== Segment start ==

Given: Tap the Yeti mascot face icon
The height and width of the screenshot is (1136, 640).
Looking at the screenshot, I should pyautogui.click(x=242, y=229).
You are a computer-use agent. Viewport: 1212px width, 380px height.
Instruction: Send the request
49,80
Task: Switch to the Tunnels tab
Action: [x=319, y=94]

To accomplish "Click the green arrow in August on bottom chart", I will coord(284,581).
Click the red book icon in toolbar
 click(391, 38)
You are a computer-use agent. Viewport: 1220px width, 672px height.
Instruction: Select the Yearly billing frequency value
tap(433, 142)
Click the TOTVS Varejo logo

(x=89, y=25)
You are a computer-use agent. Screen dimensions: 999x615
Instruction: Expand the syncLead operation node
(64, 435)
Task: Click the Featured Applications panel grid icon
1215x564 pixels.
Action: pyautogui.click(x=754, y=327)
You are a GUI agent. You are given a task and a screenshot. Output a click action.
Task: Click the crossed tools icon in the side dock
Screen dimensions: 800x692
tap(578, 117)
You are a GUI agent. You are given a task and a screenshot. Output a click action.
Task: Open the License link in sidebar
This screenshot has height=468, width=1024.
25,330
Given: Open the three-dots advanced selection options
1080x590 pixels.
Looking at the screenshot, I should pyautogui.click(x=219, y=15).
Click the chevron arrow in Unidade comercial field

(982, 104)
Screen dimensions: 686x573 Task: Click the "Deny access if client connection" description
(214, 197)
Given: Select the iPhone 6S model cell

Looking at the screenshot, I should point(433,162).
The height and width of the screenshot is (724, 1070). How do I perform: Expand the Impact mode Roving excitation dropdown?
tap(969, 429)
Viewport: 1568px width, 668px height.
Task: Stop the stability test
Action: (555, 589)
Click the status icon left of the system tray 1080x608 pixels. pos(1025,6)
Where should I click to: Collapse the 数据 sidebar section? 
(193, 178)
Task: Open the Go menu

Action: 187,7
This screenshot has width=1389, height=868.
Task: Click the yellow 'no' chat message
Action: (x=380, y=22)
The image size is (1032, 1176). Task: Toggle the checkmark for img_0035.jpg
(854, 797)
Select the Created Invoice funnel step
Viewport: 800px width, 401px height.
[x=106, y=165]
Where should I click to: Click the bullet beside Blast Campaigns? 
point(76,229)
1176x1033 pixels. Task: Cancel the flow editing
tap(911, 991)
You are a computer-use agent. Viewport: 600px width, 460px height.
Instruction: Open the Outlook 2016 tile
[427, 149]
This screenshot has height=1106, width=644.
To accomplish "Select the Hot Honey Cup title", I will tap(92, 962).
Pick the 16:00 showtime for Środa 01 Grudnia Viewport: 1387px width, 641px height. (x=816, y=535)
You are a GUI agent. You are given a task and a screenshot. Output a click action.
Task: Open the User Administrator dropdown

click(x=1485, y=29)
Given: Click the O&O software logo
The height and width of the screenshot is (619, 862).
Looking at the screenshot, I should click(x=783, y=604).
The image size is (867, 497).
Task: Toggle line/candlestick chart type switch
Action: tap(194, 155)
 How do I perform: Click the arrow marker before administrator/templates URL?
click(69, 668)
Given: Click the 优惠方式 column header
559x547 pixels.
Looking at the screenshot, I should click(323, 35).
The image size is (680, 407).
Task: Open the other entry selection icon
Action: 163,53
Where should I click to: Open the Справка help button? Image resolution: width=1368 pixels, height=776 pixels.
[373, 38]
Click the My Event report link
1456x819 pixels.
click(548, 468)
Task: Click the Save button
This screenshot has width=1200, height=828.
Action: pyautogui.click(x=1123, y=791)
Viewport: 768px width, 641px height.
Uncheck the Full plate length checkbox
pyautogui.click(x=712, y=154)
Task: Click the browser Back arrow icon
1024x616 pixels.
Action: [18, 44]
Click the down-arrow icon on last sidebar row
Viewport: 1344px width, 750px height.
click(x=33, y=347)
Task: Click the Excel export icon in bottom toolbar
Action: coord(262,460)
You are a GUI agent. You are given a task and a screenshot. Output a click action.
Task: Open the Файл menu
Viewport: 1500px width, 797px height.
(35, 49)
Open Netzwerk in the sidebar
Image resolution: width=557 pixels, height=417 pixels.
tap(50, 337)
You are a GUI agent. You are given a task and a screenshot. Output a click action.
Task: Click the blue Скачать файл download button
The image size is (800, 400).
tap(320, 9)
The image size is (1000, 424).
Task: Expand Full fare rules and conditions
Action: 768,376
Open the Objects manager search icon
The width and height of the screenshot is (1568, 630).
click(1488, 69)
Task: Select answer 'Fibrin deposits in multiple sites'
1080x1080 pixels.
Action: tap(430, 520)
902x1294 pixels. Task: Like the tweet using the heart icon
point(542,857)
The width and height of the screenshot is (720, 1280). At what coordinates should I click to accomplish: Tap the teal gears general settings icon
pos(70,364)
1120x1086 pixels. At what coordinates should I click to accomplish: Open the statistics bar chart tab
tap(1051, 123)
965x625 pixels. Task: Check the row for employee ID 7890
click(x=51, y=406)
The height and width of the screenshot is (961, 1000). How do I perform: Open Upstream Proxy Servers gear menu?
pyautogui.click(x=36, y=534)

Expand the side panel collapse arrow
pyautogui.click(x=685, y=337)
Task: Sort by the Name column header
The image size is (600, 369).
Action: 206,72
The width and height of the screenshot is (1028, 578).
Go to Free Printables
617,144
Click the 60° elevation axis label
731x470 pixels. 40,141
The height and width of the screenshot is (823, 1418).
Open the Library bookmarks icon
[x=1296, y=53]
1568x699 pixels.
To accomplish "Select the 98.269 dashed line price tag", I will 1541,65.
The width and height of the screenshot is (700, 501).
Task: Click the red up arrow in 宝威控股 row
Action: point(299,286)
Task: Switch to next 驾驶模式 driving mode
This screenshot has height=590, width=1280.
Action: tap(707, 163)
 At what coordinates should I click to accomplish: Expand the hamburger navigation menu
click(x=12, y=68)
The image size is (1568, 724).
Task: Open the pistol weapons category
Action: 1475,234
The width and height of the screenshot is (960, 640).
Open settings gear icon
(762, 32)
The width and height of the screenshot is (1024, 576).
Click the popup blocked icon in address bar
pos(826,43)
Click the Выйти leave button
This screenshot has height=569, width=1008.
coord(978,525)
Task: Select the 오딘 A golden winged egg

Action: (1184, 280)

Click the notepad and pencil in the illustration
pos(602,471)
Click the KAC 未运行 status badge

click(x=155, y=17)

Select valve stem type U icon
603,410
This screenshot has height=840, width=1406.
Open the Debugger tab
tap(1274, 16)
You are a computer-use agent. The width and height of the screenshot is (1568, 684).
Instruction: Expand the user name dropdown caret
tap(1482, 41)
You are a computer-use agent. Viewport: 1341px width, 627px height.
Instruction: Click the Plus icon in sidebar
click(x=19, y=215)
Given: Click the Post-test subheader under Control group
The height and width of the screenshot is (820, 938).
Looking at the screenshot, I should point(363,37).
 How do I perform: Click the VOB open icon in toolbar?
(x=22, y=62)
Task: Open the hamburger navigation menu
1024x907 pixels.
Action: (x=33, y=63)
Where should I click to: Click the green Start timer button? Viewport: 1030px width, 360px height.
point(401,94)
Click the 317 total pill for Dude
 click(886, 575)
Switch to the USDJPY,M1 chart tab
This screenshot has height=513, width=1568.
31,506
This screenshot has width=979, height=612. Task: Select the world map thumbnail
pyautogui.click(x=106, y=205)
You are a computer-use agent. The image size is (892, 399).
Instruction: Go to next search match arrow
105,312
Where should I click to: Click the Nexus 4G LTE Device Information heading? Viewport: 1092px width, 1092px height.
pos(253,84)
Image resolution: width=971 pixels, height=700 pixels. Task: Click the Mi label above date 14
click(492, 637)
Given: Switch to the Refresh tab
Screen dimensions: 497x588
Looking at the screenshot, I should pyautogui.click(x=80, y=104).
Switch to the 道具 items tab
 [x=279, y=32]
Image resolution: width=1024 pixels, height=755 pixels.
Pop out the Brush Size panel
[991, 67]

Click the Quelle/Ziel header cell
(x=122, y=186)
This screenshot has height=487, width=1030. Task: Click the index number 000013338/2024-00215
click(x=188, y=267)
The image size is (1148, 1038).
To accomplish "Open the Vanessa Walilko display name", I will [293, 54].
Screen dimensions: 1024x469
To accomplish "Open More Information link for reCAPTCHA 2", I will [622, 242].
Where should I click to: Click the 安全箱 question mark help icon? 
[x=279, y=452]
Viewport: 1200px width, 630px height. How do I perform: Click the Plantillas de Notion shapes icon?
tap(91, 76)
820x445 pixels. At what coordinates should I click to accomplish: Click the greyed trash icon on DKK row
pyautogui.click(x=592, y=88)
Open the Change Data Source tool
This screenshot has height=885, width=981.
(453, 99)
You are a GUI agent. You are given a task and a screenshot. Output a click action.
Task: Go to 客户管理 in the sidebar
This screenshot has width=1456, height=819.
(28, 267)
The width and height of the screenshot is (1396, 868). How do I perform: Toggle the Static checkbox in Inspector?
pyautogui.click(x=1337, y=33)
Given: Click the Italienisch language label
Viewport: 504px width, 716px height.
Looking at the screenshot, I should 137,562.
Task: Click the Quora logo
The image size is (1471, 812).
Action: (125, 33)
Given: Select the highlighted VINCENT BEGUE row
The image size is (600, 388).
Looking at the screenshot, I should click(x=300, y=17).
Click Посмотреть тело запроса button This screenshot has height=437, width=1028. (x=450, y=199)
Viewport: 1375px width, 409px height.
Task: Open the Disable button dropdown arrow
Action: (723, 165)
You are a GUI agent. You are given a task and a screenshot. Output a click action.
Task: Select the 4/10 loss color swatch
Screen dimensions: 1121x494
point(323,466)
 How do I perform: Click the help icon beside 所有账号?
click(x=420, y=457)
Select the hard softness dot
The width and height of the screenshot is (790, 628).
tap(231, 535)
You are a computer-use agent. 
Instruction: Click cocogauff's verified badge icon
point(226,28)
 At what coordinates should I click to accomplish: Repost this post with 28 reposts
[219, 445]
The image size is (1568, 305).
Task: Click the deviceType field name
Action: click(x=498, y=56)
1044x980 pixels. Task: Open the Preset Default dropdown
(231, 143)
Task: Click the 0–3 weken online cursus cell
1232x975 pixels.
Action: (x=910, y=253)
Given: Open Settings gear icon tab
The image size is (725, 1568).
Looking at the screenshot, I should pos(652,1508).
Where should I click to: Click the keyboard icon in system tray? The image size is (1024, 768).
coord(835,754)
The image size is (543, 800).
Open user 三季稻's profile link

== Segment end ==

**WHAT THIS TASK INVOLVES:** Count the lines in the listing above that include the word "column", and respond with that number alone.

**TASK RESPONSE:** 2